Peter Navarro, a White House trade official, called on India to stop buying Russian crude oil this week, telling reporters that money from Russia's crude sales is being used to pay for the war in Ukraine. India was now "cosying up to both Russia and China," Navarro wrote in an opinion piece, warning Delhi's actions were "eroding its status as a strategic partner of the U.S."
4 hours Ago By Oskar Malec
"If India wants to be treated like a U.S. ally, it has to start acting like one," he said. His comments came after the US mounted pressure on trade with U.S. President Donald Trump on March 5th, saying India responded to his demands very well on trade and announced that the US will impose a 25% tariff on Indian goods this month, making Indian tariffs on imports 50%.
Trade and Energy Concerns
India was a "global clearinghouse" for Russian oil, converting embargoed crude into refined exports and giving Moscow needed dollars, Navarro said. He also recommended that India's growing links to Russia and China were threatening to undermine the transfer of sophisticated U.S. military technology.
India's foreign ministry has said it was being unfairly singled out for bringing in oil, noting that Western countries were also still trading with Russia.
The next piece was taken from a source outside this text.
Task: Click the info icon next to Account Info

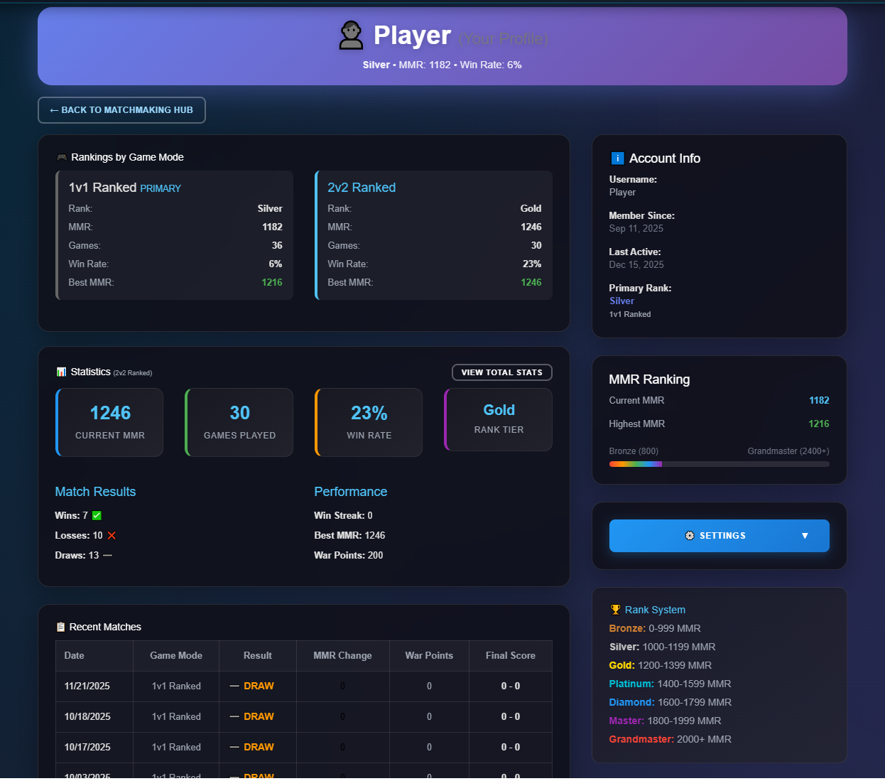Action: 617,158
Indian Oil Corp, the country's largest refiner, in the meantime, said it would continue buying Russian crude as long as it was viable. The Russian oil made up 24% of processing in the June quarter, up from a 22 percent average for 2024/25, finance chief Anuj Jain said. However, they are buying at discounts of around $1.50 a barrel to the Dubai benchmark.
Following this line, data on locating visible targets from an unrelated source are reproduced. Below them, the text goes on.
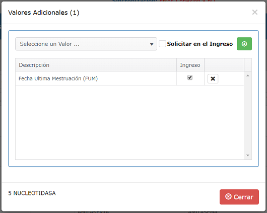This screenshot has height=213, width=267.
Task: Close the Valores Adicionales dialog with X
Action: click(x=255, y=12)
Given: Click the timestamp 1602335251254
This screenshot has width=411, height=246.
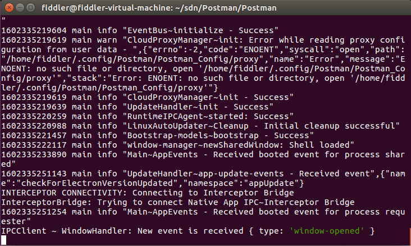Looking at the screenshot, I should pyautogui.click(x=34, y=212).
Shifting Alliances and Trade Strains
And the geopolitical context only heightens the tensions. Indian Prime Minister Narendra Modi is likely to meet Chinese President Xi Jinping at the end of the month, and Chinese Foreign Minister Wang Yi has started talks in New Delhi this week over the contested border.
Those are the developments as a U.S. visit by trade negotiators, scheduled for the end of the month in New Delhi, have been called off, slowing negotiations over a potential trade deal and leaving India to cope with constrained tariffs and less of the grace period than India was expecting to get from Trump, whommer Indian officials have met and realigned themselves with.